## What to produce
From the records below, transcribe exactly the lines that begin at the line with "You are a GUI" and end at the line with "Given: Select the", both included.

Stored records
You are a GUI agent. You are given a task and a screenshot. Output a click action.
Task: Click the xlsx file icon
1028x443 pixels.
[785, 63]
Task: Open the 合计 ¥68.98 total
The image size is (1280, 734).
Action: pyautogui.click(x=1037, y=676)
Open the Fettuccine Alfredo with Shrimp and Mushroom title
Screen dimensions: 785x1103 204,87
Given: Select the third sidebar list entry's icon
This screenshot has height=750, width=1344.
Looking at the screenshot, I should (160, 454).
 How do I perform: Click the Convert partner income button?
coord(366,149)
==
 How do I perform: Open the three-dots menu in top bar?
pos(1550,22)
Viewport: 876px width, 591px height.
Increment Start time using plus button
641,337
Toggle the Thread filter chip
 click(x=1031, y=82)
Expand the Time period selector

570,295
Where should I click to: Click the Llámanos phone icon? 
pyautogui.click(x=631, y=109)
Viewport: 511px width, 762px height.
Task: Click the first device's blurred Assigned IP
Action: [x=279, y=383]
...
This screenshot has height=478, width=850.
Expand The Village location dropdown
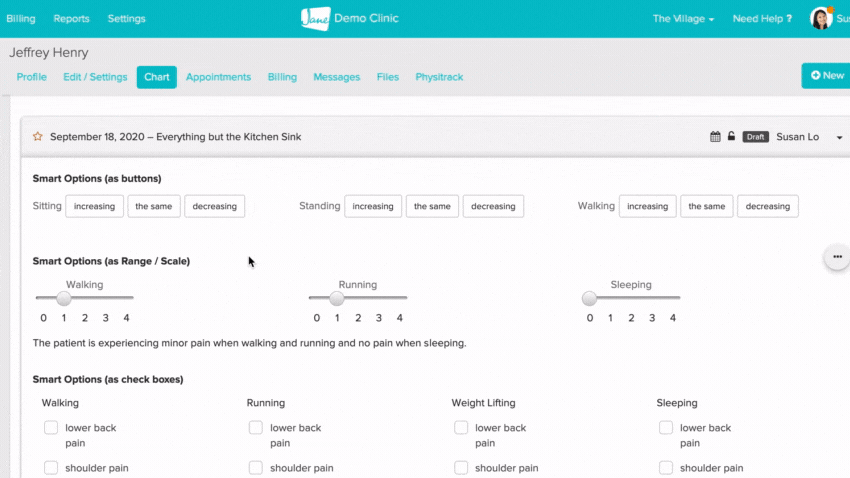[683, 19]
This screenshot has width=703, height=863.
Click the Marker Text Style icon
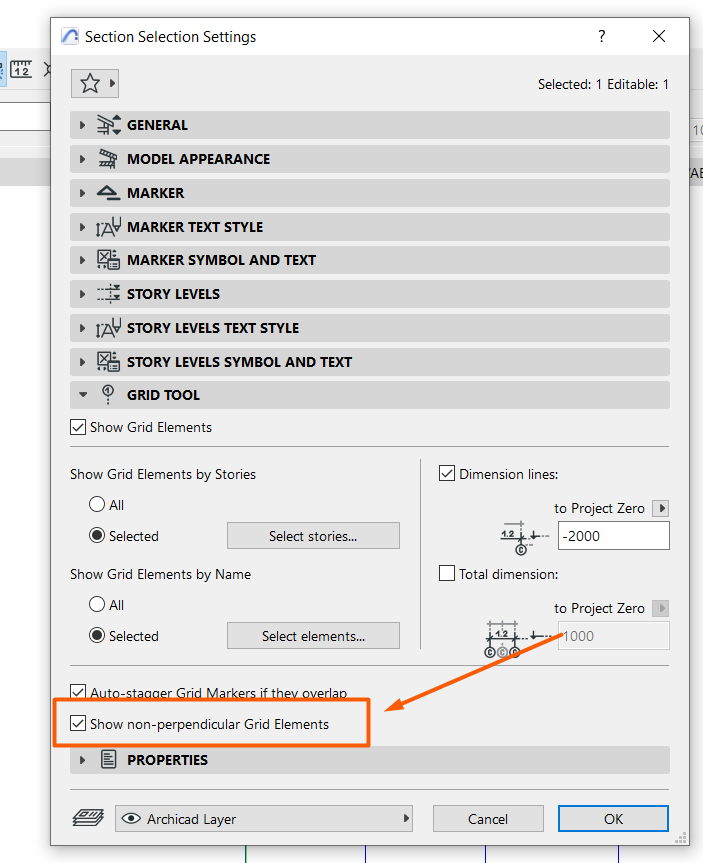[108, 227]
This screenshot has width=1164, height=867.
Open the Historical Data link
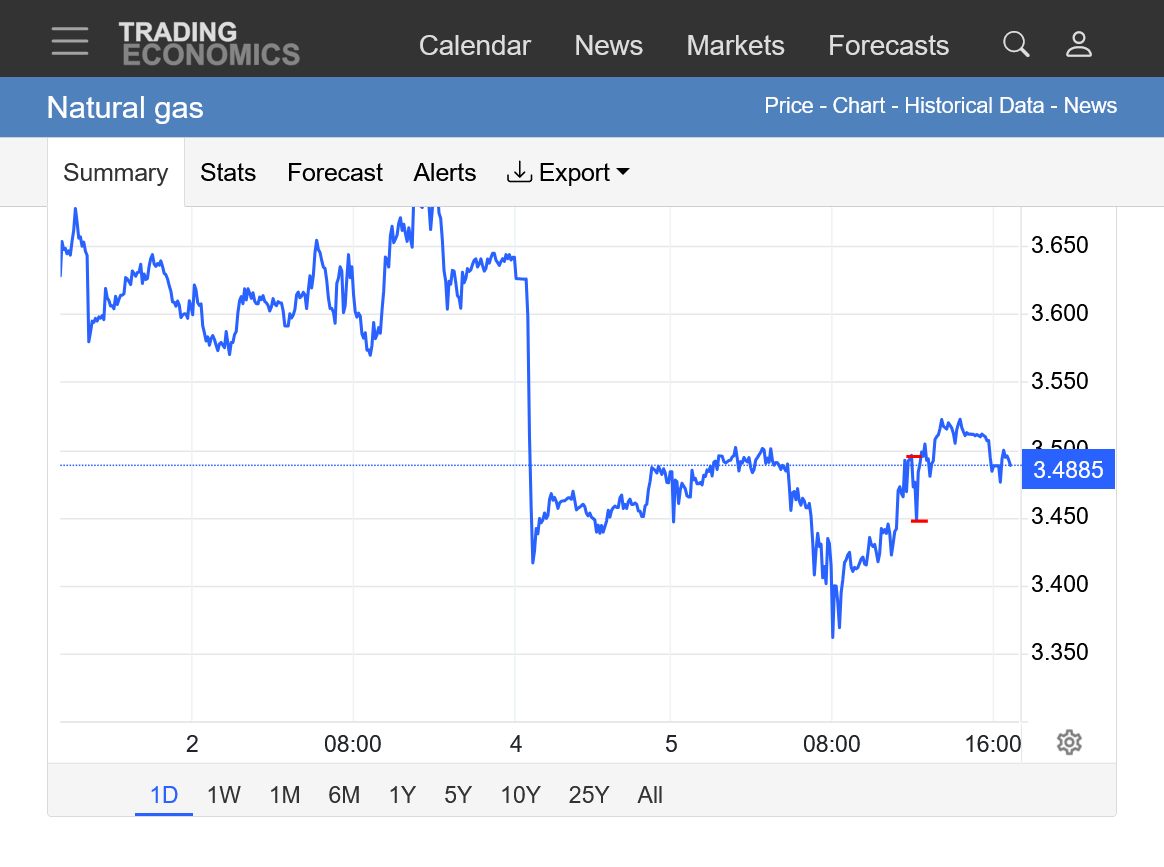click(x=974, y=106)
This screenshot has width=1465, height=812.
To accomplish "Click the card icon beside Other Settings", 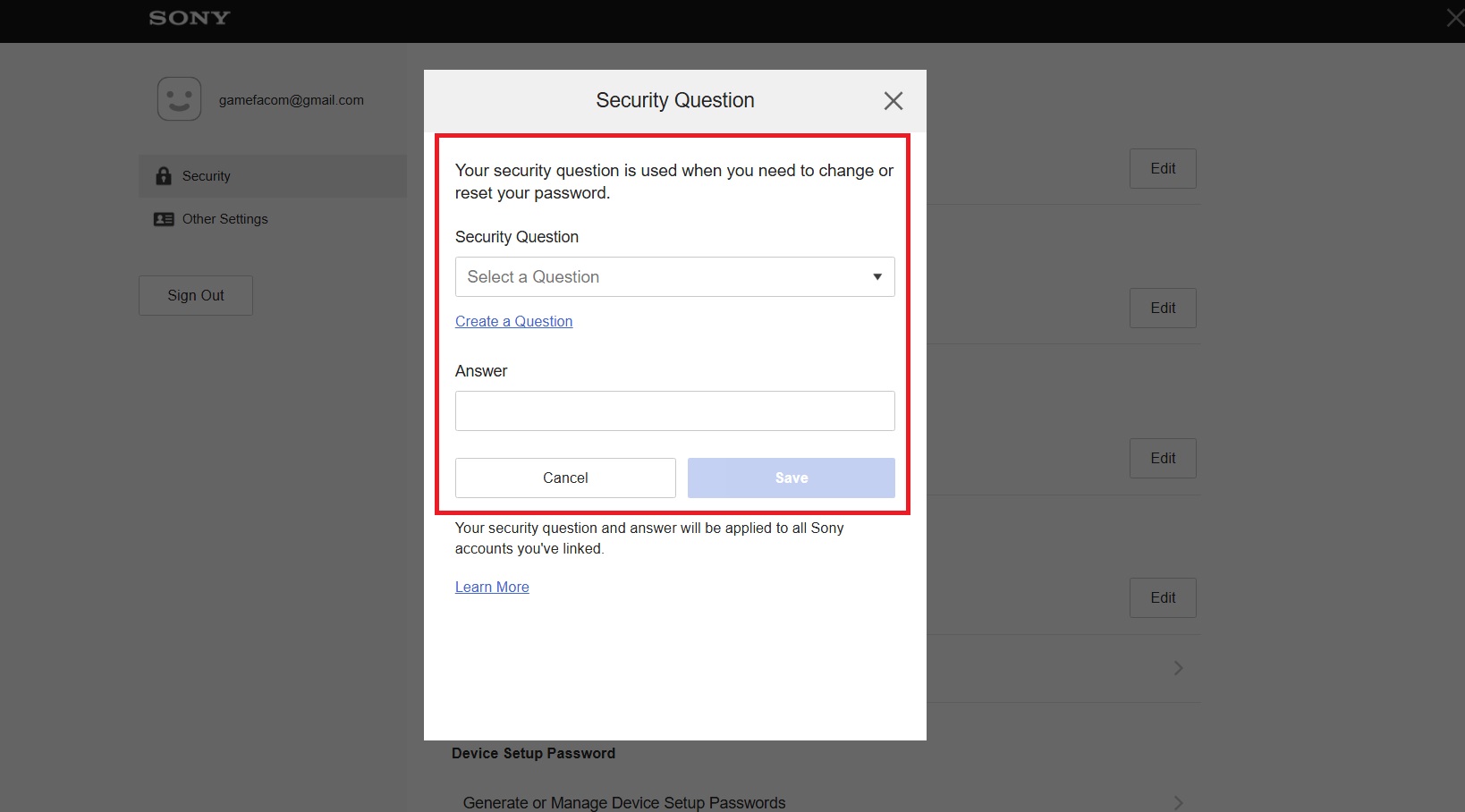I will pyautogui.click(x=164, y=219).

## Solution to the problem
You are a GUI agent. You are given a task and a screenshot. Output a click action.
Task: Click the xlsx file icon
1028x443 pixels.
[785, 63]
Task: Open the 合计 ¥68.98 total
The image size is (1280, 734).
Action: pyautogui.click(x=1037, y=676)
Open the Fettuccine Alfredo with Shrimp and Mushroom title
Screen dimensions: 785x1103 204,87
Given: Select the third sidebar list entry's icon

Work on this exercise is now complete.